**** QUOTED TEXT

# Quick report from last night



## Chris V (Oct 18, 2007)

I've had a super jammed up season this year at the store and on the water with my customers. This was a fun trip with a cool goal. I headed out with Dr Kearly and his wife Edie with the task of getting her a White Marlin and a Swordfish. Mrs Kearly has caught all but three species of billfish and if we marked these off, they planned to go to Kona to get her Shortbill Spearfish. We had lines in for a quick troll at 7:00PM and lines out and heading home by 11:30 with our mission accomplished with a nice White Marlin and 100-110ish Sword. I asked if they wanted to try for another sword and Dr Kearly said "no need" which was fine with me. We fished the dumping grounds. Water was clean green with a decent amount of bait.

Sorry for blurry pic. No marlin pic right now since I'm having an ifart with my iPhone


----------



## JoeyWelch (Sep 25, 2009)

Nice work Chris.


----------



## Sequoiha (Sep 28, 2007)

Great report Chris, thats how you getrdone...


----------



## Xiphius (Oct 10, 2007)

Chris, finally a calm spell on Monday-Tuesday looks like you got them to book a trip to Kona. Good on ya!


----------



## Capt. Alex Pinney (Jan 23, 2008)

Well done sir


----------



## cobe killer (Apr 13, 2008)

good job. nice sword!


----------



## DAWGONIT (Jan 16, 2009)

Very nice!
Thanks for sharing.


----------



## PELAGIC PIRATE (Oct 10, 2007)

Very Nice Chris:thumbsup:


----------



## PaulBoydenCustoms (Dec 3, 2008)

Nice work guy


----------



## cliff k (Oct 1, 2007)

that was easy


----------



## MSViking (Oct 11, 2007)

You the man Chris! Enjoy your youth while you can! Great job getting it done! Walking the walk!

Robert


----------



## MrFish (Aug 21, 2009)

Awesome job!

********
**** MATERIAL

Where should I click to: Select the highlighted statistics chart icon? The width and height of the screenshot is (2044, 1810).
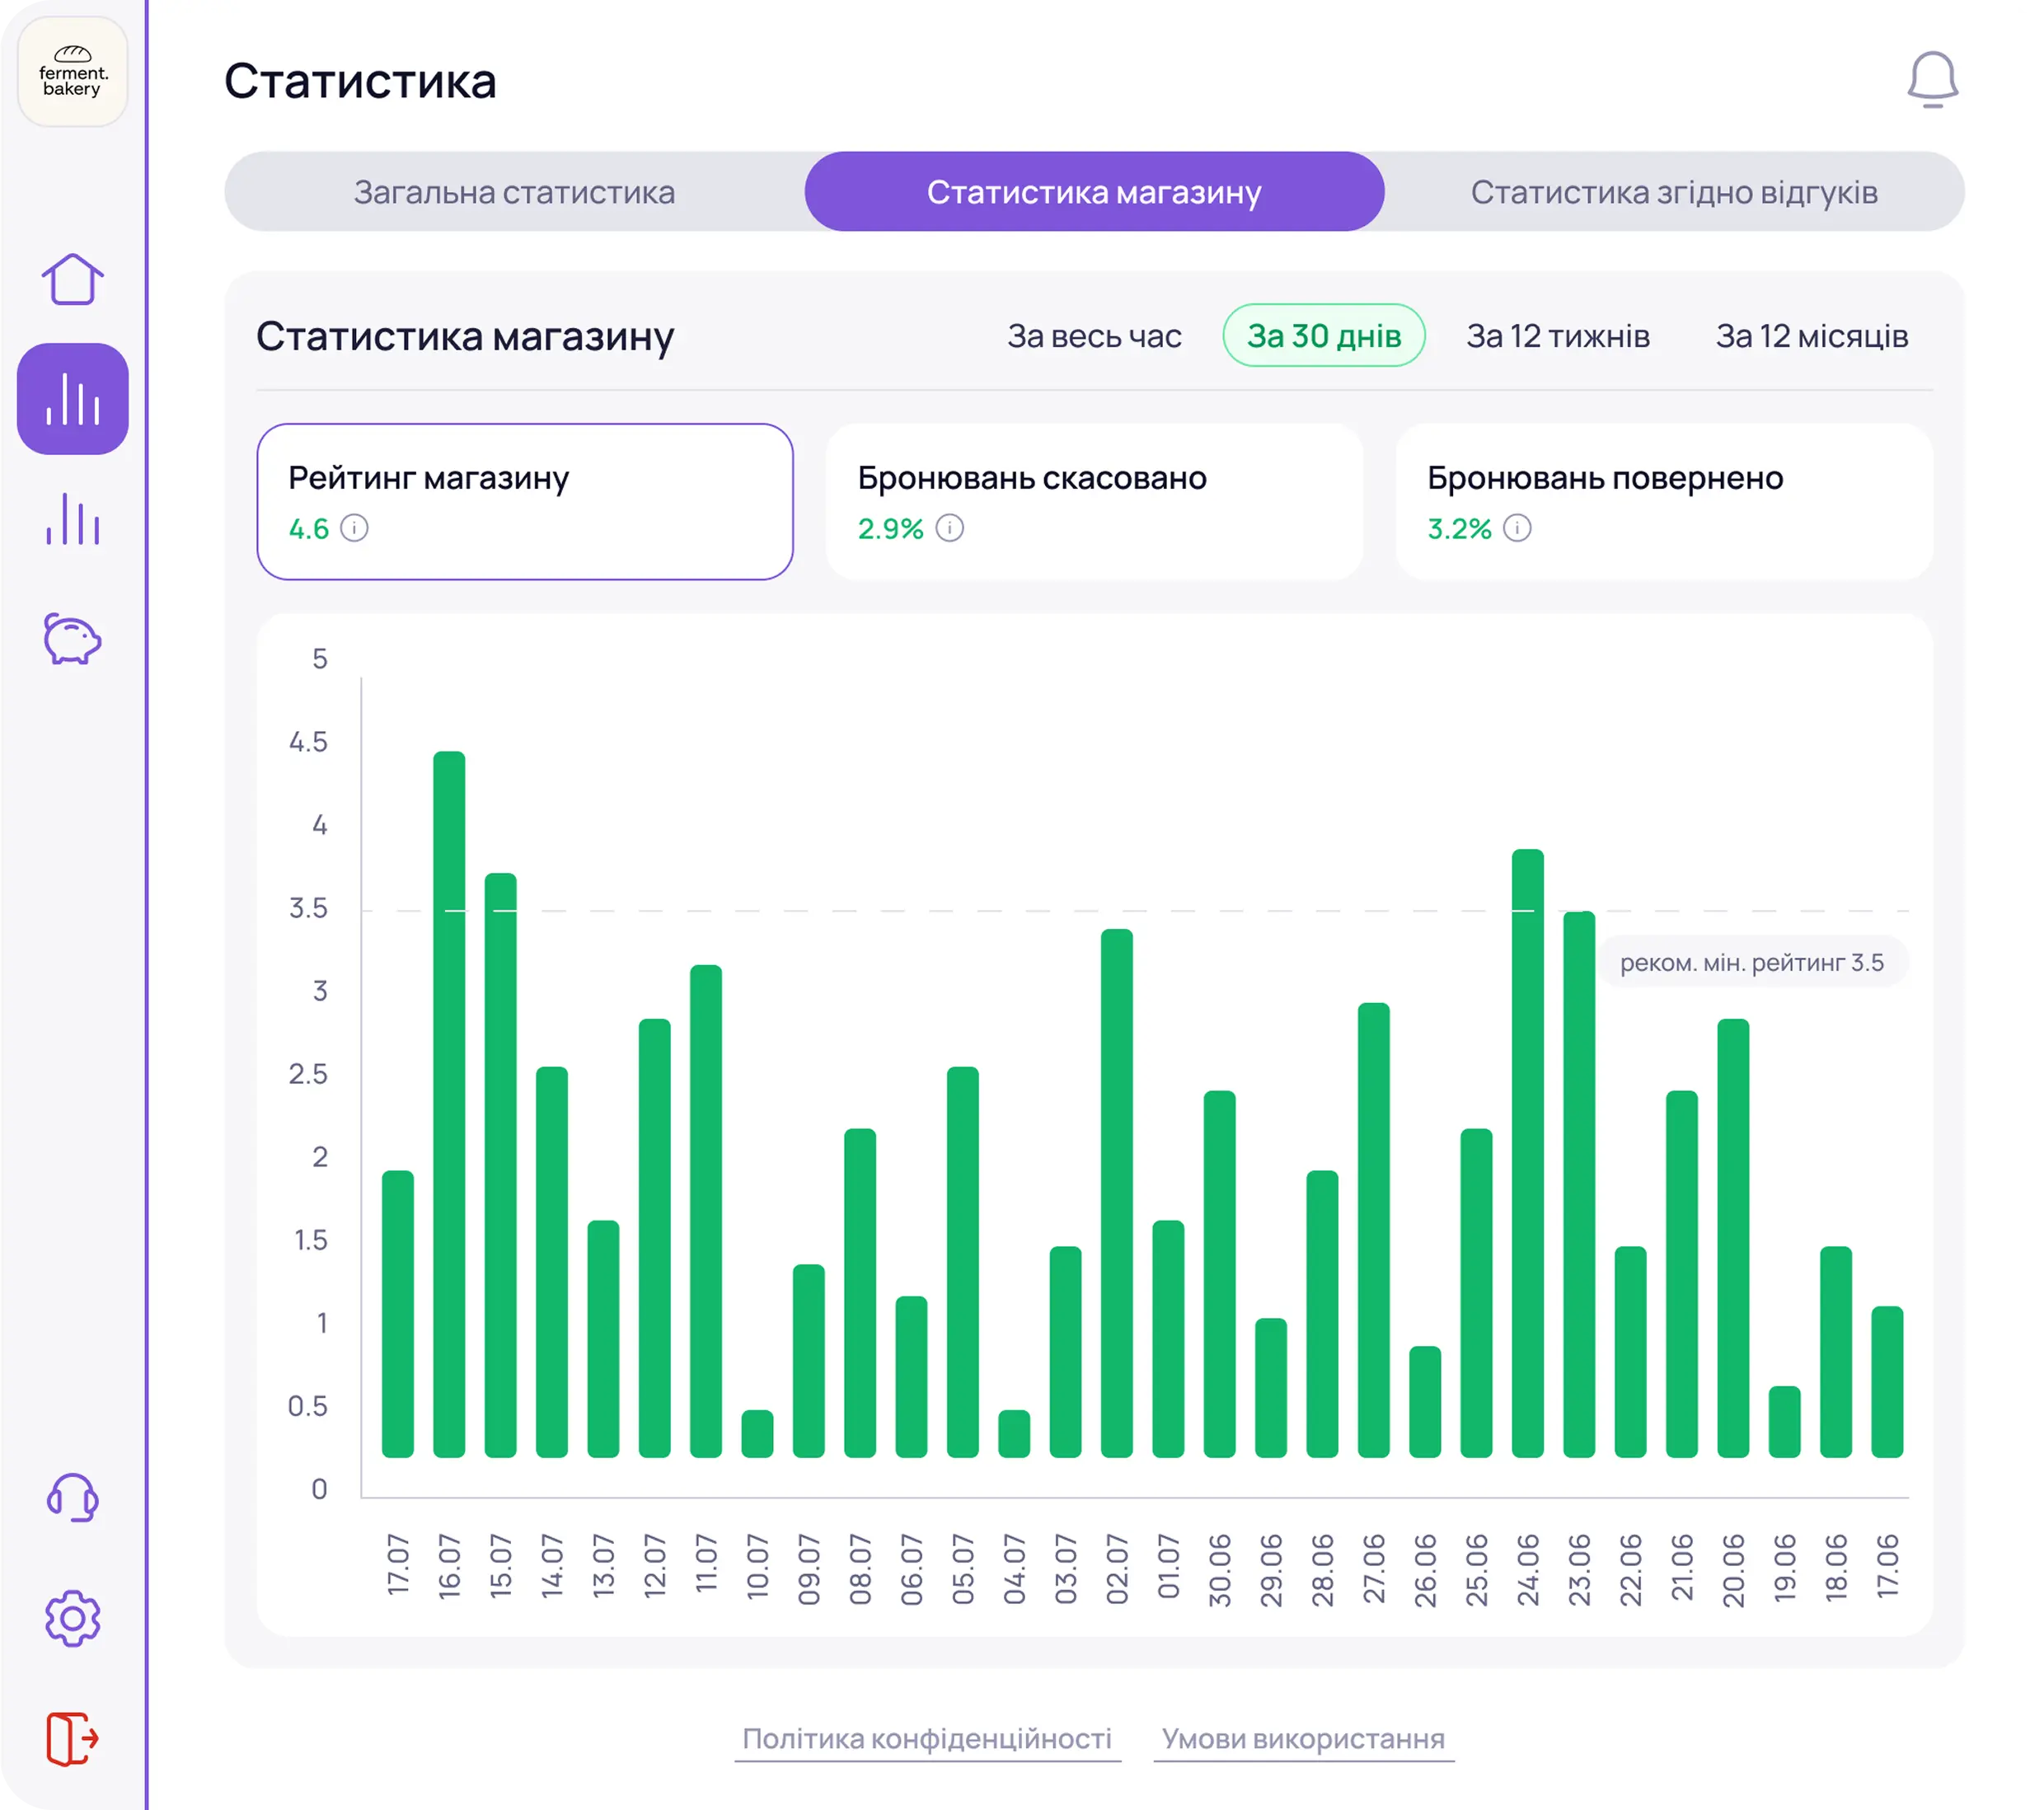(x=72, y=399)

********

◆ GIVEN REQUEST A:
In the fishing report thread, where did the group fish?
◆ GIVEN REQUEST B:
List every username in the fishing report thread whose header shows a date in October 2007.
◆ GIVEN REQUEST C:
Output the passage of the fishing report thread between "Great report Chris, thats" and "Good on ya!", inclusive.

◆ FULL SOLUTION A:
They fished the dumping grounds.

◆ FULL SOLUTION B:
Chris V, Xiphius, PELAGIC PIRATE, cliff k, MSViking

◆ FULL SOLUTION C:
Great report Chris, thats how you getrdone...


----------



## Xiphius (Oct 10, 2007)

Chris, finally a calm spell on Monday-Tuesday looks like you got them to book a trip to Kona. Good on ya!